23 Kasım 2012 Cuma

Tesadüfen O'nu anlayan insan ben oldum.

Tanımadığım bir numara arıyordu, biraz tedirgin açtım. Telefonun diğer ucunda genç bir anne, okula yeni başlayan oğlunun derslerinde yardımcı olup olamayacağımı soruyordu. Gülmek geldi içimden. Laf arasında kaçıncı sınıf olduğunu tekrar sordum, acaba ben mi yanlış anladım diye. Gerçekten de ilkokul 1. sınıfa giden çocuğu hakkında konuşuyorduk.

Okuldan sonra anneyle baba işten dönene kadar çocuğun babaannesinde kalması gerekiyordu. Ben de ders çalıştırmak için oraya gittim. Babaanneyle çocuk beni kapıda karşıladılar, arka fonda birbirine karışan yüksek TV sesleri vardı. Hala daha nasıl olur da bu küçücük çocuğun desteğe ihtiyacı olur anlayabilmiş değildim. Ta ki eve girene kadar…

Oturma odasından yükselen TV sesine doğru yol aldık. Günün her saatinde sunucunun ve katılımcıların önce dramatik sahnelerde hep birlikte ağlayıp, sonra birden konuk sanatçının şarkısıyla coştukları bir program açıktı. Babaannesi çocuğun yanında, onun hakkında olumsuz olarak konuşmaya başladı. Ders çalışmıyor, hep TV seyrediyor, söz dinlemiyor, yazamıyor, çizemiyor… Özetle benden ders çalışmasını sağlamamı istiyorlardı. Şaşkındım.

Bir yerden başlamak için yan odaya geçtik. Burada da bir başka TV’de çizgi film kanalında erkek çocuklarının son dönemdeki gözdesi vardı ekranda. Ders çalışabilmemiz için bize 1 kanepe, 1 de zigon sehpa verdiler. El yazısıyla harfleri yazmaya çalıştık beraber. O kalemi tuttu, ben elini tuttum. Önce birlikte yazdık, sonra o tek başına yazabilmeye başladı. Matematik dersinde saatleri öğreniyordu. Anlam veremediği için soruyordu. Neden saatler var? Ben de ona her şeyi anlattım. Dakikaları, saatleri, günleri, yılları… Nasıl 7 yaşındayım diyebildiğini. Anladı.
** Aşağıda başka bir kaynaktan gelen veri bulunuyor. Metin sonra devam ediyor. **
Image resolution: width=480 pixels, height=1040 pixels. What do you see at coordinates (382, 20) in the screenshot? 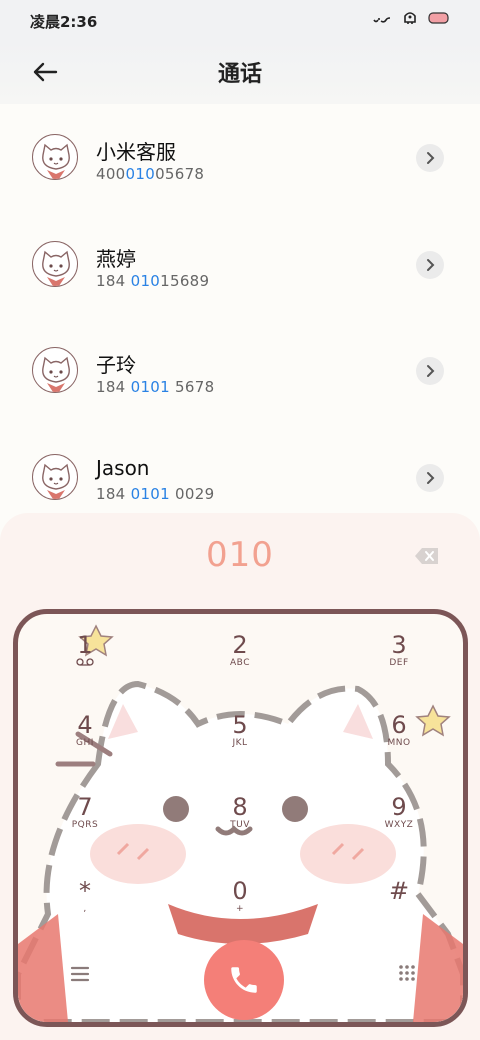
I see `signal-icon` at bounding box center [382, 20].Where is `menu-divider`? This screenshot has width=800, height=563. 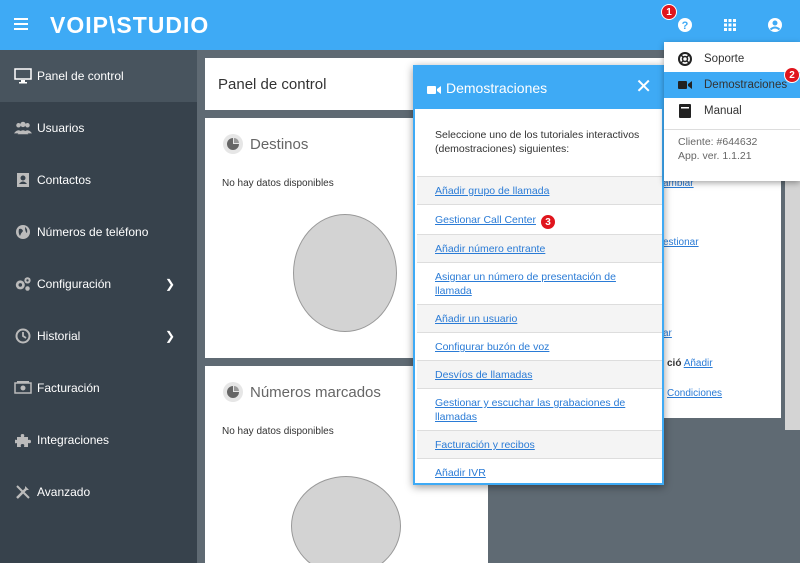 menu-divider is located at coordinates (732, 130).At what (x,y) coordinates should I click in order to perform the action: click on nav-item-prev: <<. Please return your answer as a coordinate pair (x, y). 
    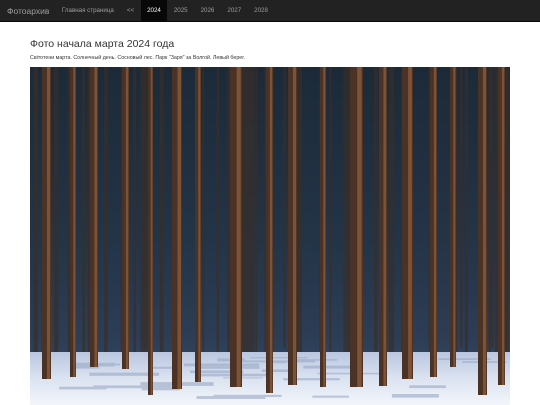
    Looking at the image, I should click on (130, 11). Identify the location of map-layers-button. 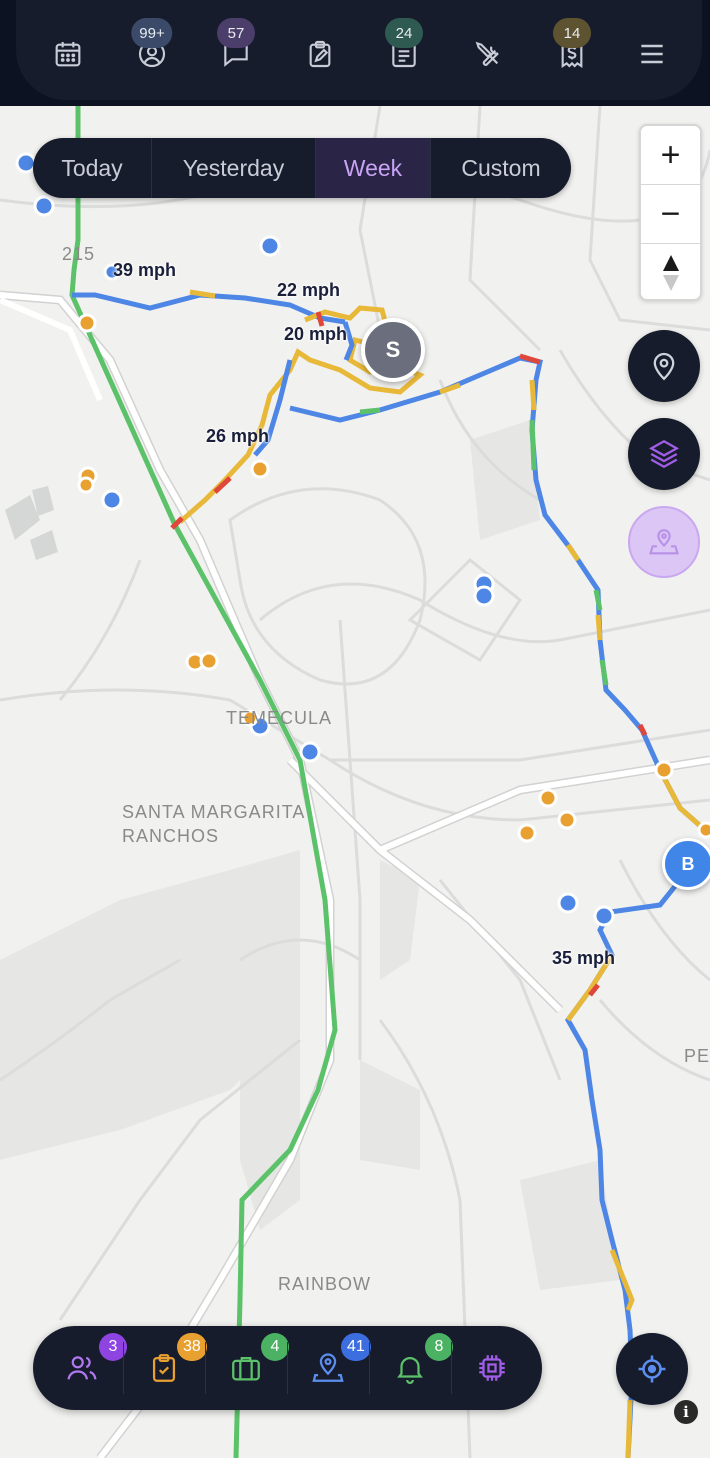
(664, 454).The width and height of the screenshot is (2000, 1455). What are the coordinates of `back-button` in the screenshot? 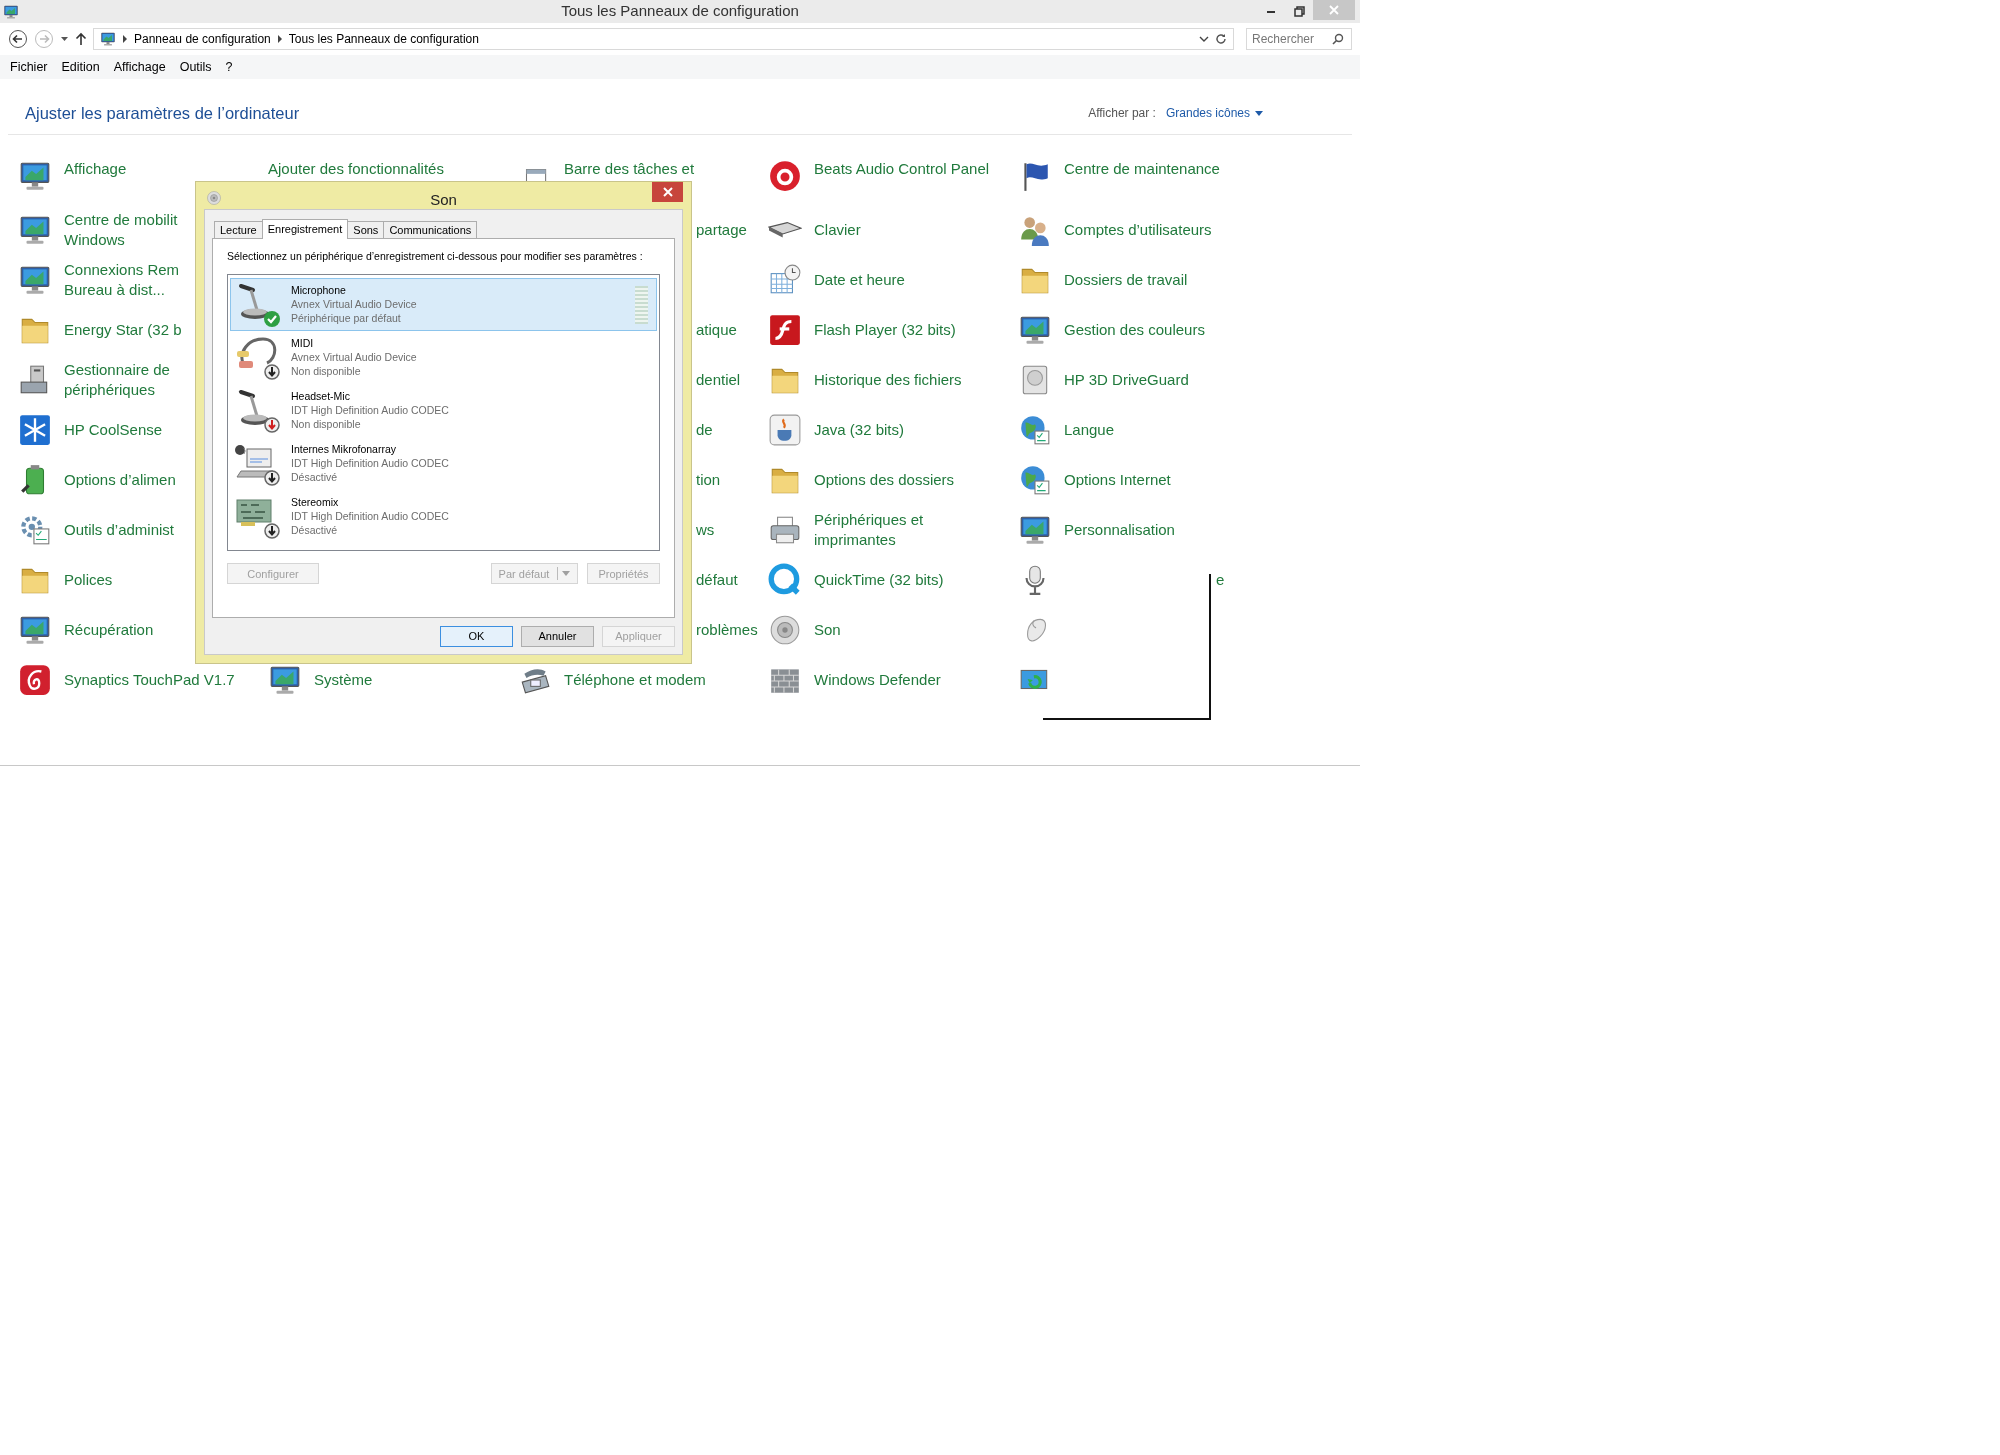 It's located at (18, 39).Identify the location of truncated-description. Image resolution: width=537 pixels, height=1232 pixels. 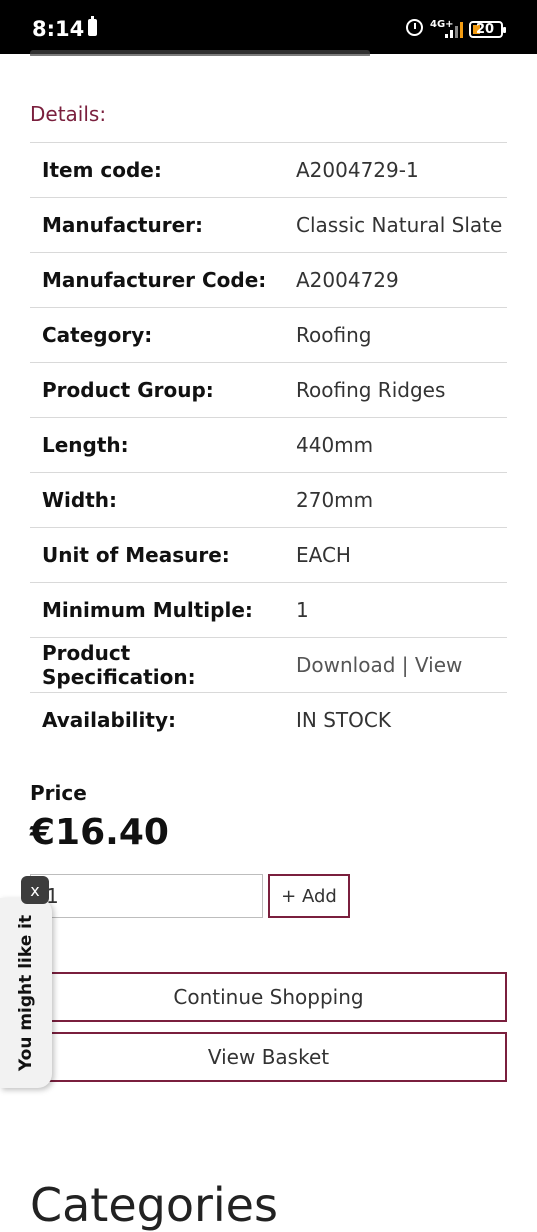
(200, 48).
Yani o “anlamıyor, ilgilenmiyor” değildi aslında yanlış bir ortamın içinde ihmal ediliyordu, anlaşılmıyordu ve onunla doğru şekilde ilgilenecek birini bekliyordu. Babaannesi ve dedesi onu çok seviyor olmasına rağmen. Annesi onu tabi ki anlıyordu ve ilgilenmek istiyordu fakat işten geldiğinde ders çalıştırmak için çok geç bir saat oluyor, çocuk uykuya direniyordu. Tesadüfen onu anlayan insan ben oldum.